▶ _Your task_: Print every line of the listing below without any changes, leaving out the pictures.

▶ _Supplied data_:
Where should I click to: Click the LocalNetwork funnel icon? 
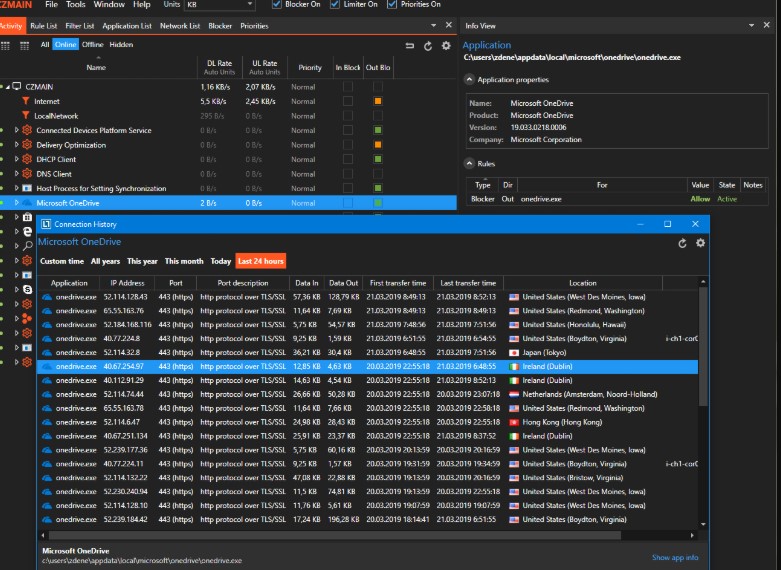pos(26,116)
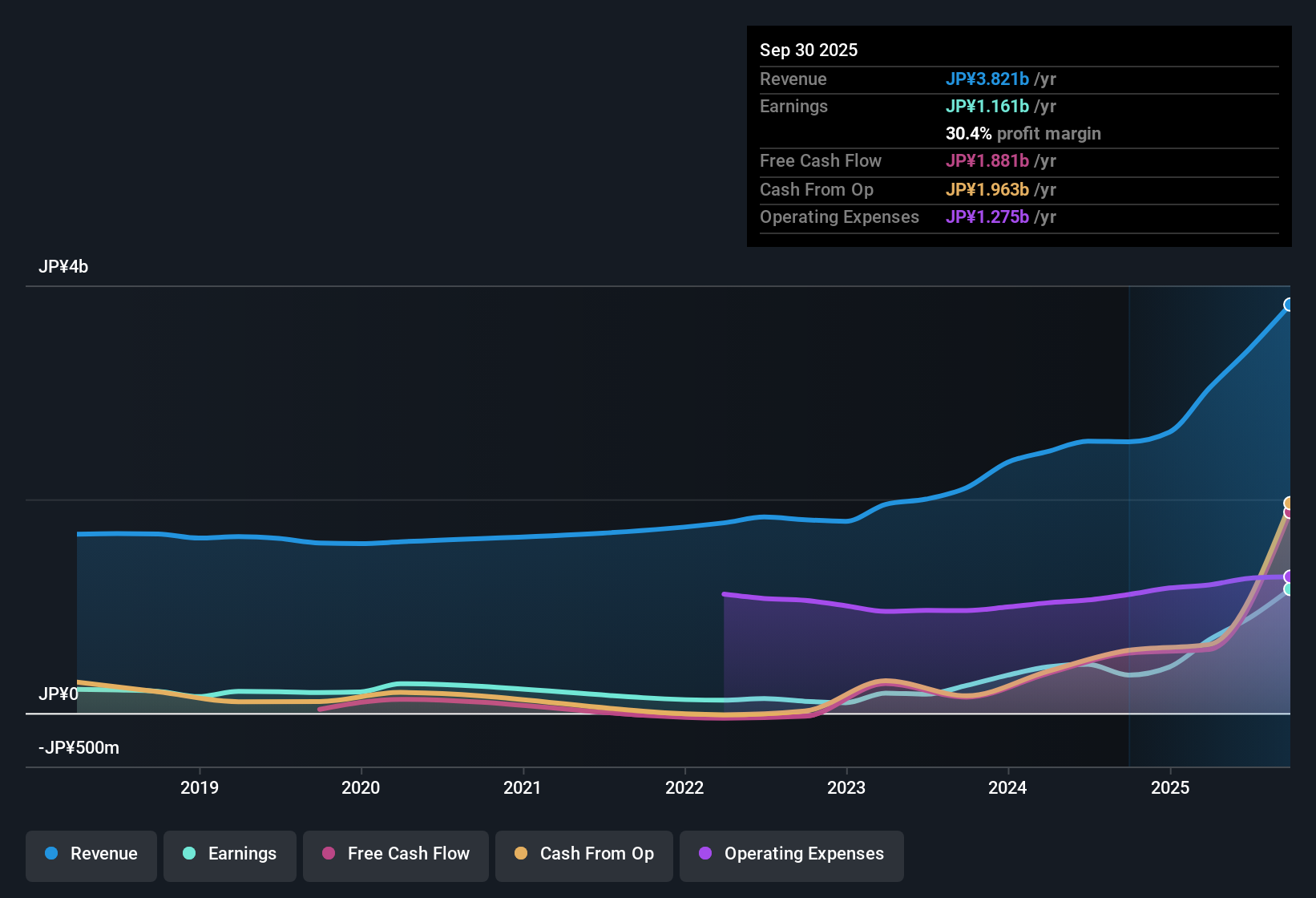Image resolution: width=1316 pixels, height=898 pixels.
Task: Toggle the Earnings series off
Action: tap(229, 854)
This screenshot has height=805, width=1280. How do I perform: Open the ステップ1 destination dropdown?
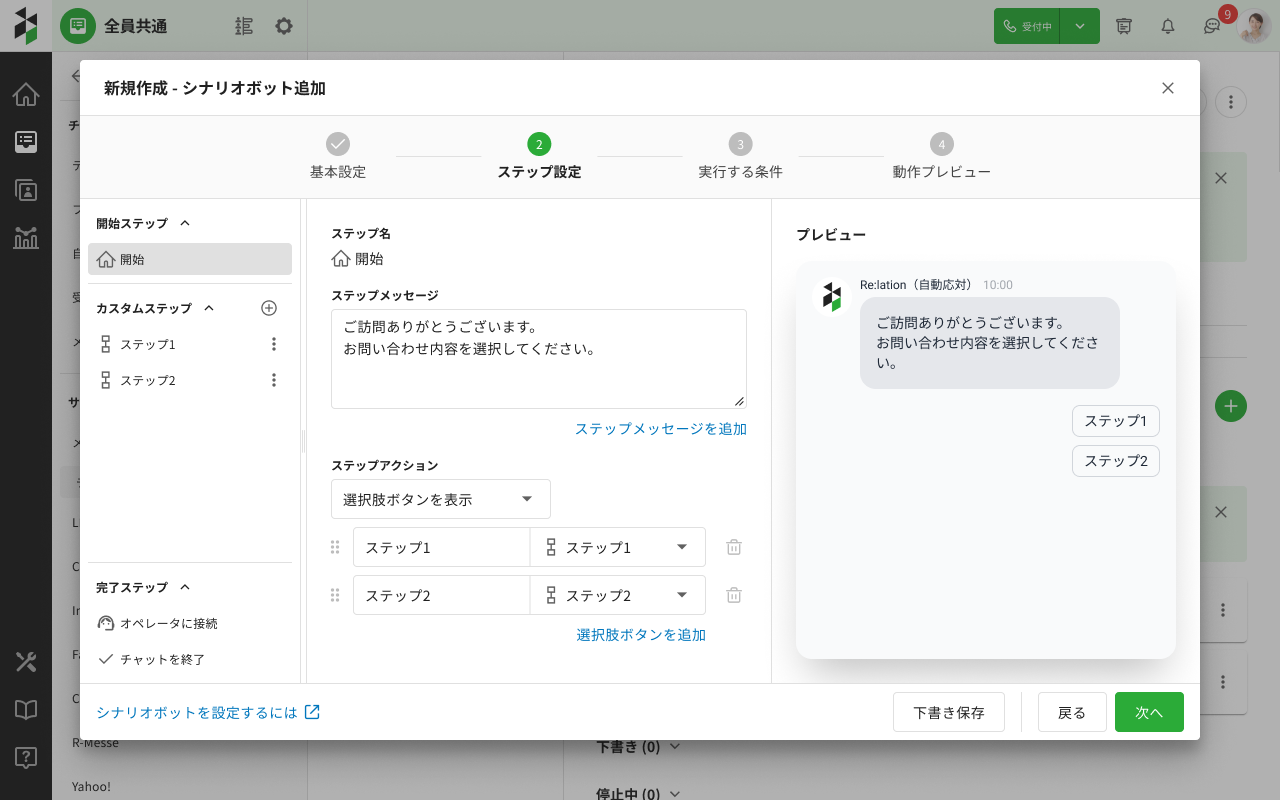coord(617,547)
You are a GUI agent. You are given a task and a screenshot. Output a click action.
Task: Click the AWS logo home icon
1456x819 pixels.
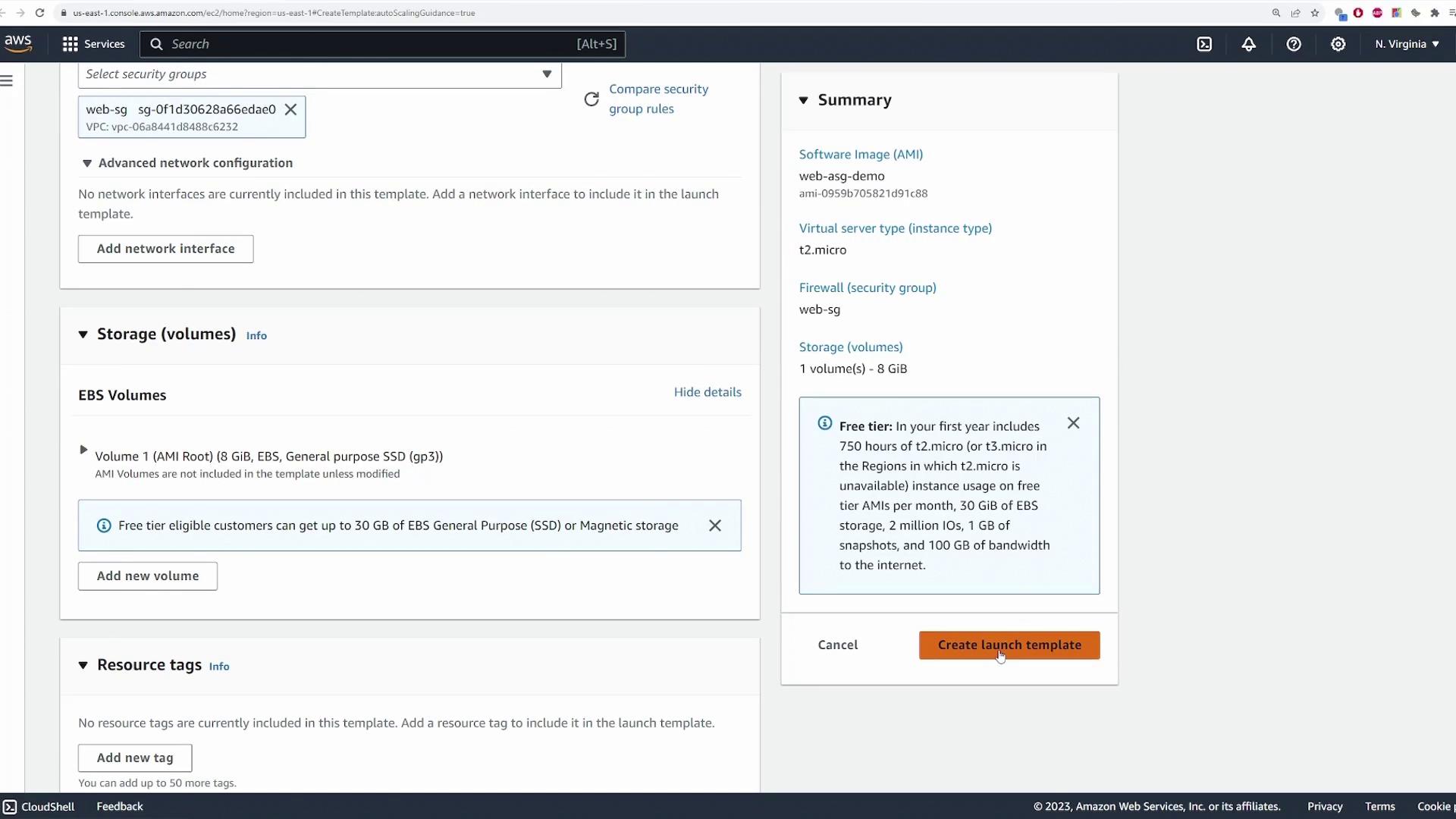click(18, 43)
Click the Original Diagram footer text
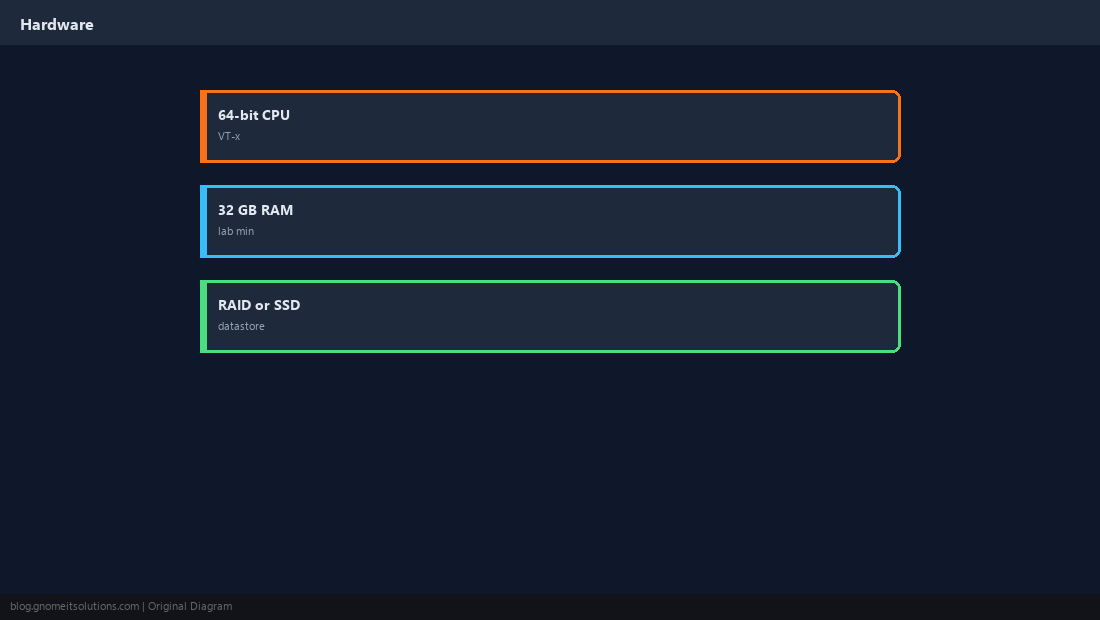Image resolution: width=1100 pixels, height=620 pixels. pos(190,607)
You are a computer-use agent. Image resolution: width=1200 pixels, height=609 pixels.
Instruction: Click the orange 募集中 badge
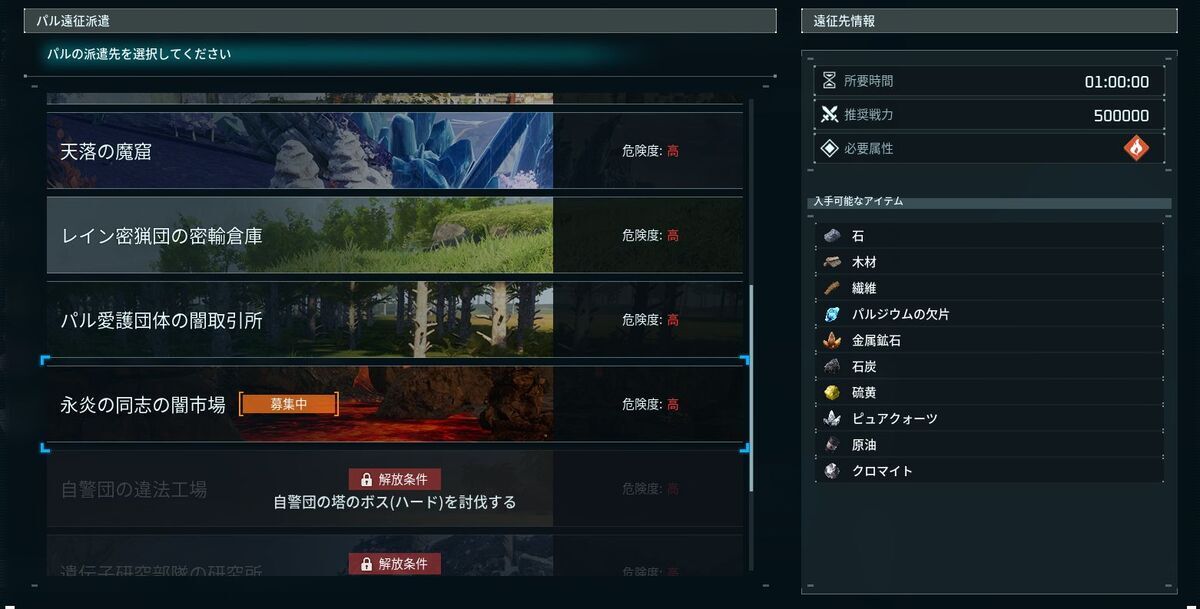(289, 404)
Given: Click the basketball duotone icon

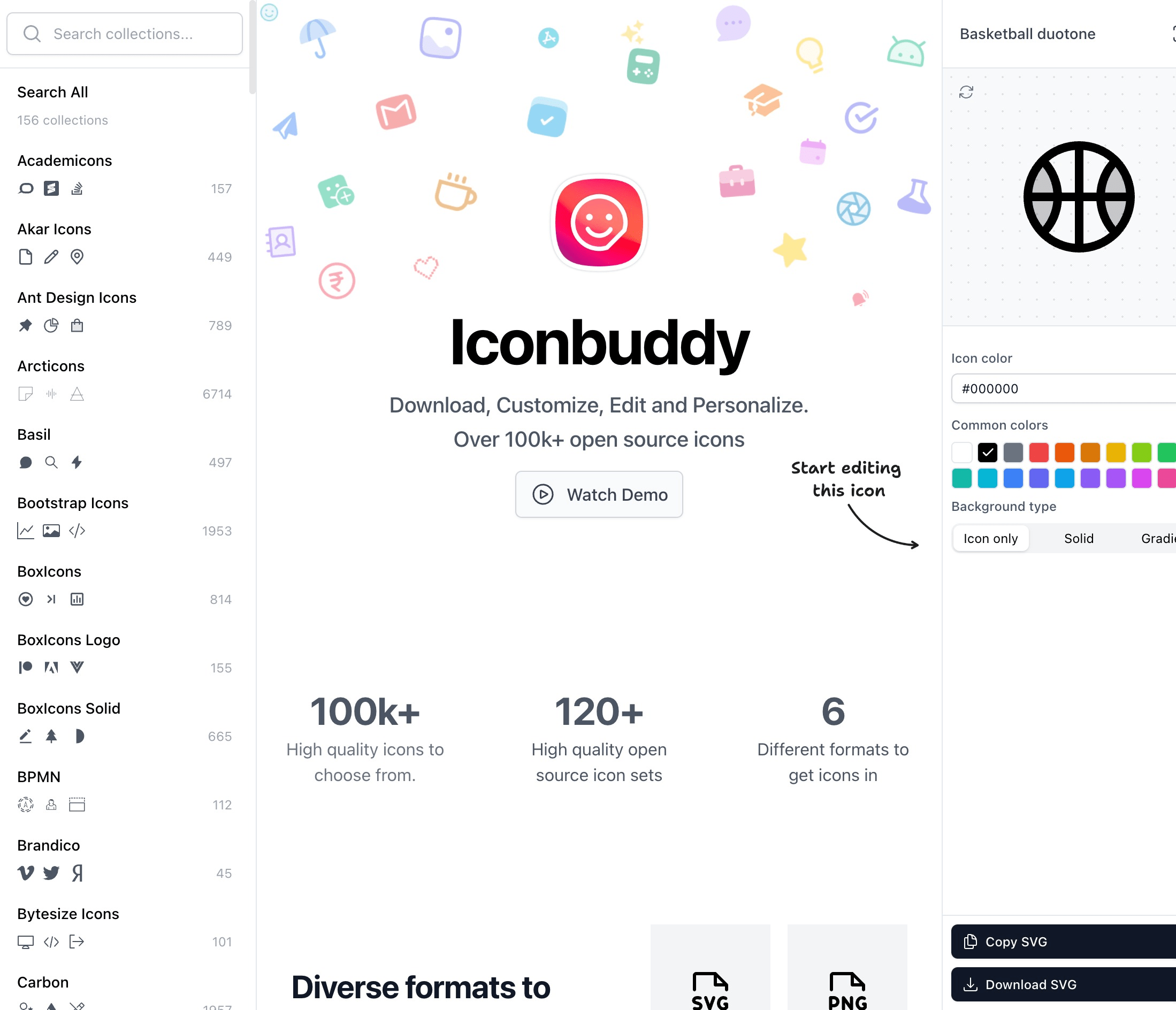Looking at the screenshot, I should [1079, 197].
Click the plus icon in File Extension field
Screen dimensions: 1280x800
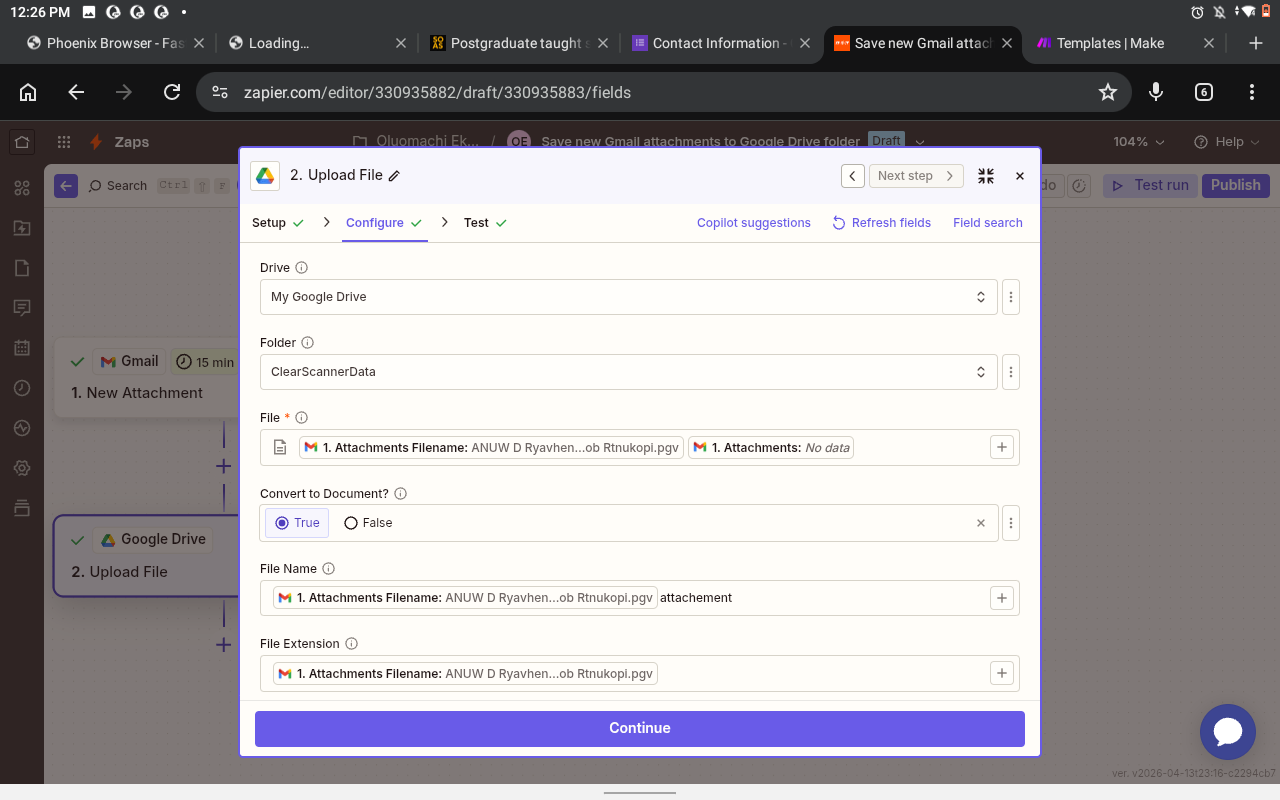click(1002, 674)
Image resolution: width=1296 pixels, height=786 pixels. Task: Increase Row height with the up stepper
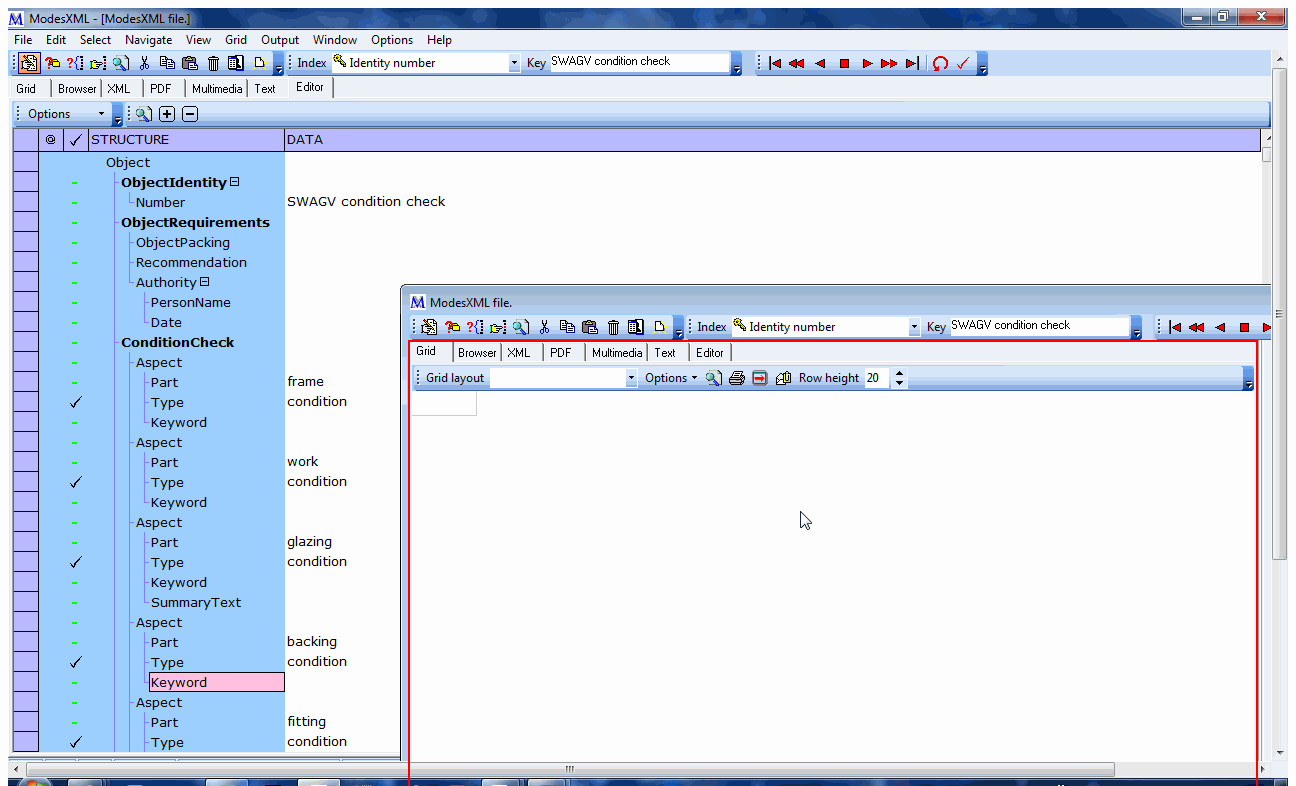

▶ _In response_:
Where should I click to: Click the LocalNetwork funnel icon? 
pos(26,116)
Image resolution: width=1316 pixels, height=898 pixels.
Task: Toggle the Earnings series off
Action: tap(229, 854)
This screenshot has height=805, width=1280. How do I perform: Open the ステップ1 destination dropdown?
coord(617,547)
You are a GUI agent. You are given a task and a screenshot. Output a click action.
Task: Click the AWS logo home icon
1456x819 pixels.
click(18, 43)
Click the Original Diagram footer text
Image resolution: width=1100 pixels, height=620 pixels. pos(190,607)
You are a computer-use agent. Image resolution: width=1200 pixels, height=609 pixels.
Instruction: Click the orange 募集中 badge
(289, 404)
Given: Click the basketball duotone icon

Looking at the screenshot, I should [1079, 197].
Click the plus icon in File Extension field
Screen dimensions: 1280x800
click(1002, 674)
Image resolution: width=1296 pixels, height=786 pixels. Task: Increase Row height with the up stepper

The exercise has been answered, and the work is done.